Usually the court will approve the will as filed. It will then issue an order admitting the will to probate. The court clerk then records the will. Usually the executor must publish notice of the probate proceeding in the local newspaper. The point of publication is to advise any person who might have an interest in the decedent's affairs to make this known. It also puts creditors on notice to file claims for payment.
The probate estate means any of the decedent's property that must be transferred according to the will. This does not include property that transfers automatically on death. An example of this is a joint bank account, or a retirement account that already has a designated beneficiary. This property is called the non-probate estate.
Objections and Contested Cases
Most probate cases proceed smoothly from a legal standpoint, despite the distress of loved ones and possibly the disappointment of someone named - or not named - in the will. Occasionally though, a person may object to the proceeding.
Usually this involves a claim that the will offered for probate is invalid. Common reasons for invalidity include forgery or the testator wasn't of sound mind when he made the will. It could also be that someone exerted undue influence on the testator. Most often though, the claim is the decedent executed a later will and revoked the one being offered. The court will try the case and decide on the correct will if there's evidence to support the dispute.

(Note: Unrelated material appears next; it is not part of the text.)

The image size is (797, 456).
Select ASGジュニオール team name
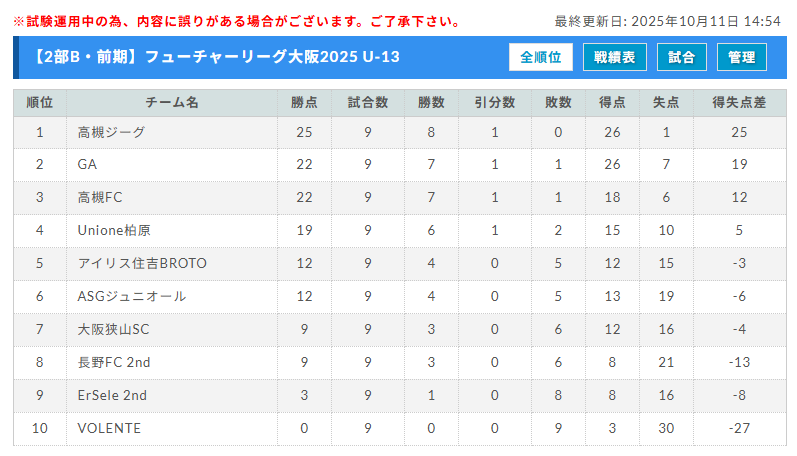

Sometimes the objection is aimed at the executor. The probate court could reject the executor you appoint in your will. For example, the nominee could be mentally incompetent to manage the case. Executors can also be removed after appointment for several reasons.
No Will? No Problem
The probate court also handles the affairs of persons who die without a will. This is called intestacy. The court will appoint an administrator to handle the case. Usually the court will appoint the surviving spouse or an adult child for the job. The process then is quite similar to that for a will, with the administrator collecting the decedent's property, paying his debts and distributing what's left. The big difference is that the property is distributed according to fixed legal rules. This may or may not have been what the decedent would have done had he given it some thought.
The Executor's Duties and Powers
When the court admits the will to probate it will also officially appoint the executor. This order confirms the executor's legal authority to manage the affairs of the probate estate. The court also issues Letters of Administration or Letters Testamentary. These documents show the executor's power to manage the estate and complete tasks related to estate property, such as closing bank accounts or selling real estate.
The executor or administrator in an intestate case:
- Collects, inventories and appraises all of the property in the probate estate
- Pays funeral expenses
- Pays the decedent's taxes and debts
- Pays the costs associated with the case, like legal fees
- Officially distributes the property of the probate estate as directed by the will, or according to the fixed rules of intestate succession
The probate court also addresses situations where the law overrides a will's terms on property distribution. This may change the executor's directions. The law can give special treatment to a decedent's surviving spouse and/or minor children. An allowance is provided to them ahead of other beneficiaries or heirs. Furthermore, the law provides for a spousal or elective share. This prevents a decedent from partially or totally disinheriting his spouse and dependent children.
Simple Rules for Smaller Cases
If the decedent's estate is small or uncomplicated several states have simpler procedures for disposing of the property. In some cases this can be done without court supervision, unless an objection is made. You may be able to determine for yourself if your case qualifies for such treatment. A probate lawyer also will be able to advise you if you qualify and assist you in such a case for a nominal fee.
Even if the case is small or simple, probate comes at a stressful time for survivors. The failure to pay the decedent's debts and lawfully dispose of the decedent's property can have serious consequences. For these reasons most people choose to have an experienced probate lawyer assist in these matters.
Questions for Your Attorney
- I'm the sole beneficiary under a will. Can I just take the property without filing probate?
- I have property titled jointly with the decedent. What should I do to get clear title to this?
- I am the largest beneficiary under a will. Can I also be the executor too?